▸ Exercises to complete
1. Answer these questions from the API reference excerpt:
(a) Which implementation does the document say it documents?
(b) How is the GuardrailsEngine class described?
(c) What type does the check_content method return?
2. From the API reference excerpt, extract the passage that begins at the words "The core guardrails" and stops after "and safety checks.". Copy it without any changes.

▸ Excerpted text
Skip to content

Latest commit

 

History

History
495 lines (376 loc) · 10.1 KB

File metadata and controls

495 lines (376 loc) · 10.1 KB

API Reference

Overview

This document provides comprehensive API documentation for the Nvidia NeMo Guardrails implementation.

Core Modules

Guardrails Engine

The core guardrails engine provides the main functionality for AI safety and content filtering.

GuardrailsEngine

Main class for managing guardrails and safety checks.

class GuardrailsEngine:
    def __init__(self, config_path: str = None, rules: List[Rule] = None):
        """
        Initialize the guardrails engine.
        
        Args:
            config_path: Path to configuration file
            rules: List of custom rules
        """
        pass
    
    async def check_content(self, content: str) -> SafetyResult:
        """
        Check content for safety violations.

▸ Dataset section
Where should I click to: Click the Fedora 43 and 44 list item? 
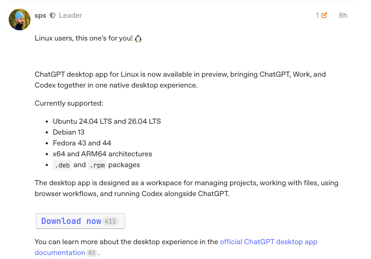click(82, 143)
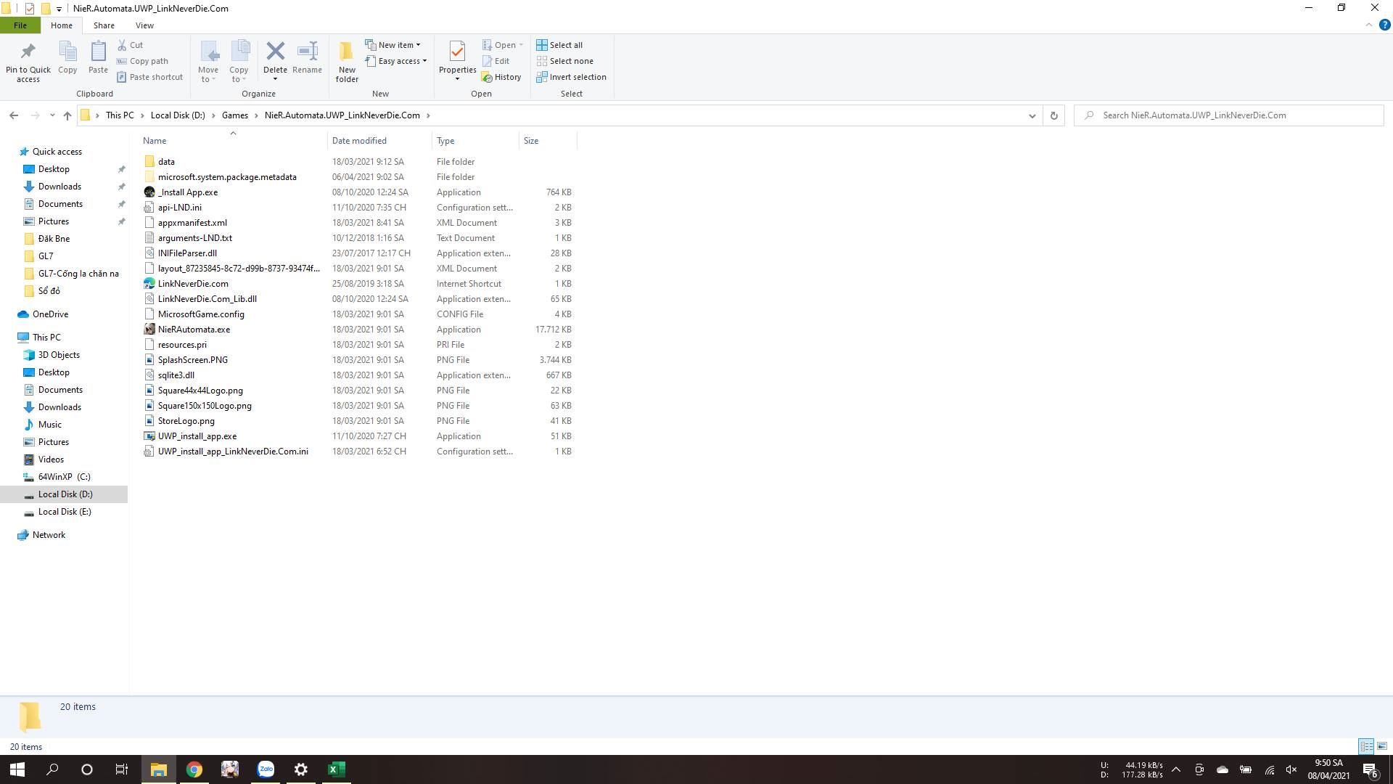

▸ Replies
1.
(a) The Nvidia NeMo Guardrails implementation.
(b) As the main class for managing guardrails and safety checks.
(c) SafetyResult.

2.
The core guardrails engine provides the main functionality for AI safety and content filtering.

GuardrailsEngine

Main class for managing guardrails and safety checks.